We have like 12 different databases at work. Most of them are Word documents. I’d like them all to be in (say) Excel files so that we can (for example) easily make mailing address labels. (Our current mailing label database started life that way, I think, but the Excel data has been lost, and the Word document with the mailing labels has been updated by hand ever since.)

This offends me. It drives me nuts. And in my copious spare time I’m trying to get them all into tabular data sets that can be imported into Excel. I’ve done most of that work, courtesy of antiword and a lot of ruby scripting.

Now I just need to merge columns A, C, and G from one file with columns B, T, and Q from another file. Times a dozen files. That, my friend, is a job for a database query language.

Back when I worked for the start-up, I used to know how those work. So now I’m dusting off what little I knew, and creating scripts to convert the tabular data files into SQL update commands I can send to a MySQL database.

Fun. But slow going. I expect to be done in September. November at the latest.

Update. In the ensuing six years, I had forgotten about the LOAD DATA command. Getting the data into tabular format (above) was all I needed to do. Cool.

Laptop News

I figured out how to login to it remotely. Turns out that Ubuntu comes with ssh client software but not server. (Makes sense when you put it that way.) Anyway, I figure that Ubuntu is as good a thing to do with the laptop as anything.

I mean really. It’s a G3. An 800 MHz G3 with 384 MB of RAM and a 30 GB hard drive.

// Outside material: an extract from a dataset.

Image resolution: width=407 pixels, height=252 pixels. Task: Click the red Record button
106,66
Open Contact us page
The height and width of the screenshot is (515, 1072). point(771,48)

No airport so no wifi, and the price of adding it is prohibitive. And yet the resale value of the machine (as of this month) is about $350 or more, counting the extra battery and the other stuff I’d unload at the same time. Who would pay that much for a G3? And what would they do with it?

For not much more than that you can get a 10-lb monstrosity from Dell or Gateway or HP running Vista. You’d hate the thing in days, or even hours if you had to do anything tricky like install drivers, but it would be a real contender from a hardware standpoint. By contrast, this stupid 4-year old boat anchor is worth almost a 1/3rd of what I paid for it, which is flatly ridiculous.

bookmark management

Well, I’m throwing in the towel on managing my own bookmarks. I tried del.icio.us awhile back and it just wasn’t happening for me. But the hassle of trying to sync multiple PCs of bookmarks finally convinced me to go back to it. I just spent 45+ minutes migrating bookmark to del.icio.us from my bookmarks on different machines and there’s a few hundred left. But the ones I’ve done so far will take care of most of my needs.